Светлый фон

— Довольно болтать. Веди к себе.

Выходим на площадь. У церкви ни души.

— Вот, полюбуйтесь, — возмущается староста. — И так всякий раз: как начальство пожалует — будто ветром их сдунет. Одно слово: темный народ, порченый.

Идем пустынной улицей, и староста рассказывает:

— Почитай, целый месяц бились с этим народом — никто в старосты идти не хочет, да и только. Прослышал я об этом невежестве и решил верой и правдой новой власти послужить, так сказать, подвижнические вериги на себя надеть.

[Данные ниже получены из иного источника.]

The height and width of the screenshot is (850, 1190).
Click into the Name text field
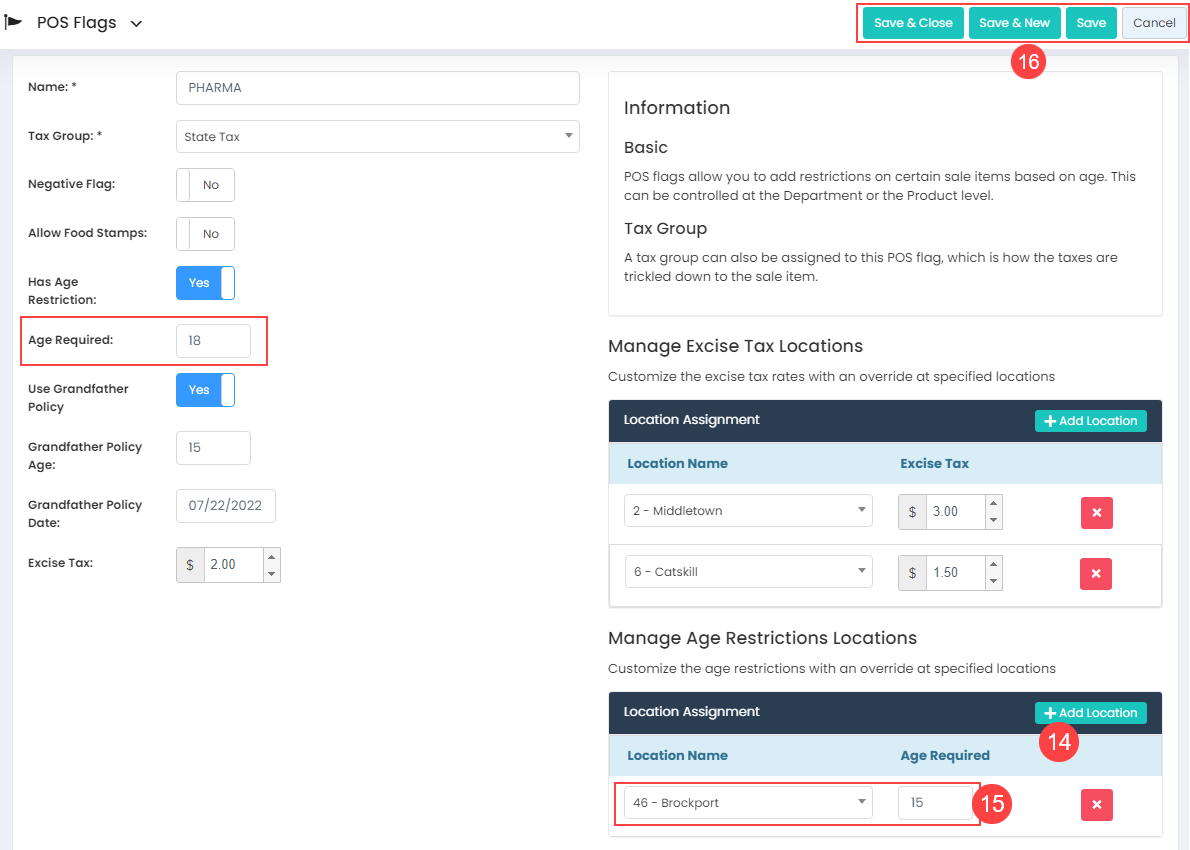pyautogui.click(x=377, y=88)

А я, надо вам сказать, ликвидированный. Как класс ликвидированный…

— Кулак, значит? — спрашивает Рева.

— Да, прозывали так… Ну, десять лет назад меня, конечно, вывезли отсюда на север. Однако долго я там не прожил — ушел. Навел справки. В селе, оказывается, меня от мороза погибшим считают: в бегах, дескать, замерз. Успокоился я, на Донбасс подался и проработал там благополучно до войны… Без дела не сидел, нет. Уж очень я советскую власть невзлюбил. Счеты у нас старые с ней. Открыто бороться, так сказать, диверсии делать, поджигать или еще что — сил у меня не было: известно — один в поле не воин. Ну, так я тихонько. Присмотрюсь к коммунисту, который почестней, — и письмишко в райком или обком: дескать, блудодействует, ворует, не по средствам живет. Его, конечно, вызовут, разберутся и отпустят с миром. А я второе письмецо: советскую власть, пишу, ругает, партией тяготится. А потом третье, четвертое. И все норовлю разными почерками, да из разных городов, благо в Донбассе-то густо они стоят.

— Ну и як же, добивался своего? — сурово спрашивает Рева.

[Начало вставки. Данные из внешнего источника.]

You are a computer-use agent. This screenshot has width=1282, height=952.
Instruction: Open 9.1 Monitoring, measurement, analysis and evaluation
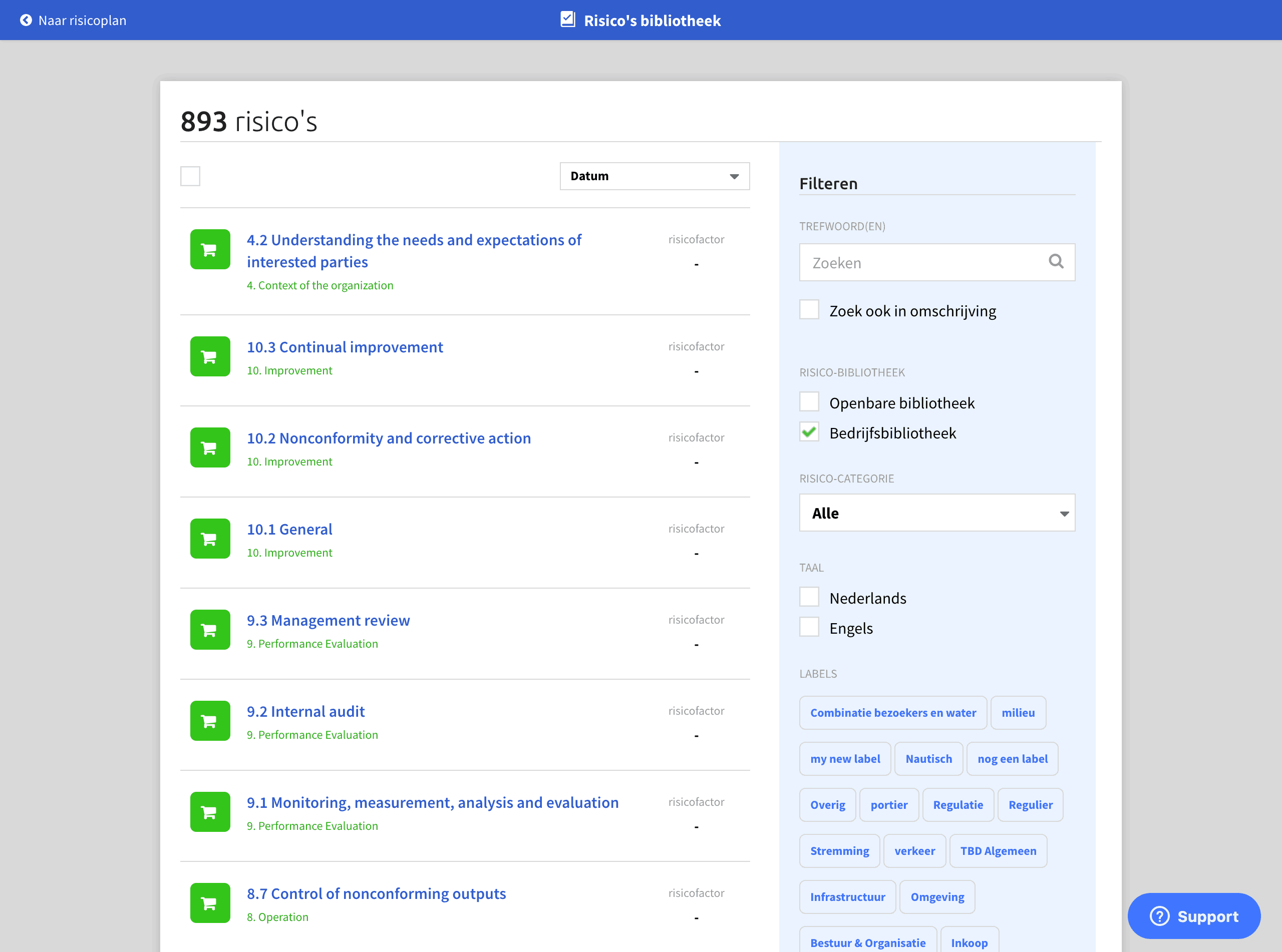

— Да как вам сказать, господа? Когда вода капелька по капельке в одно место падает, она самый твердый камень долбит.

— Докладывай дальше. Все говори, — еле сдерживая себя, торопит Павел.

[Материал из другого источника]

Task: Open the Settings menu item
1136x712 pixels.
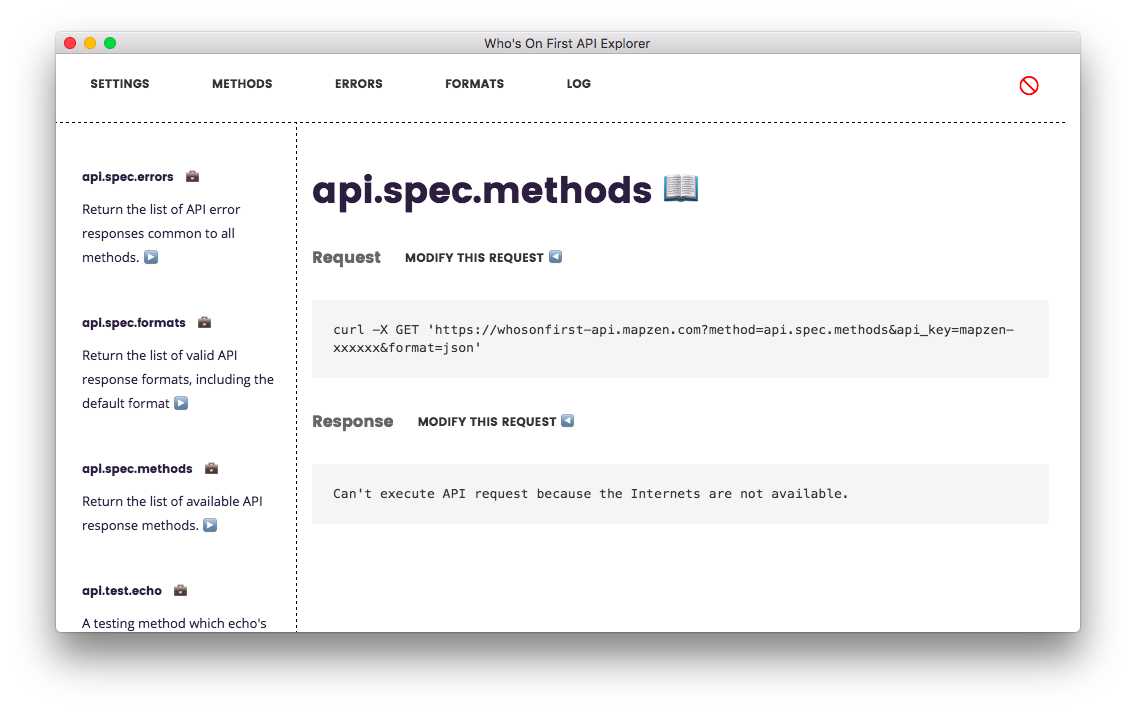Action: [x=120, y=84]
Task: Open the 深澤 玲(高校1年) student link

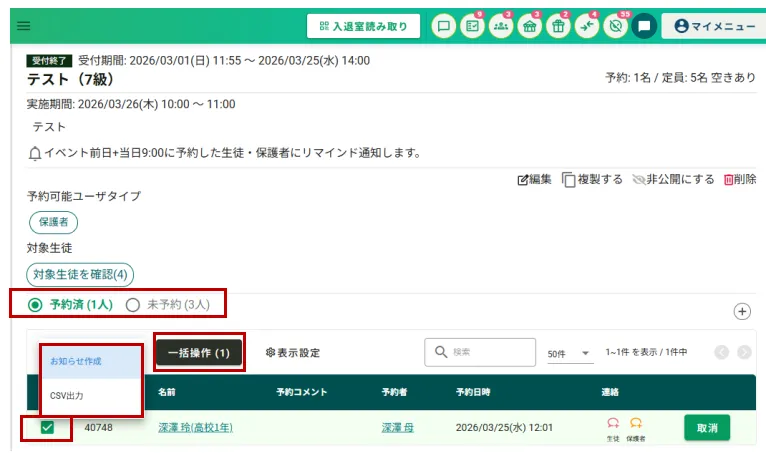Action: 195,428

— Дальше? Дальше, славу богу, война, и сейчас я, как вам уже докладывал, старостой стал. Дом мой старый сгорел, родни никакой, и первое время скитался я из угла в угол. Надоело. Присмотрел себе добрую хату, да вовремя одумался: народ на меня волком глядит — в первый же день порешат. Как же, думаю, оборонить себя и постоянное пристанище получить? И надумал: квартирую сейчас у здешнего учителя. Народ его уважает, огнем избу не спалит да и меня не тронет, чтобы учитель в ответе не был. Вот я за учителевой спиной, как за каменной стеной, и хоронюсь… Пожалуйте, господа. Пришли.

Входим в старостат. Ларионов остается у входа.

— Ну, подвижник, рассказывай: есть у вас коммунисты? — развалясь на стуле, спрашиваю я.

— Где же их нет, господин начальник? Обретается у нас один. Кобяковский.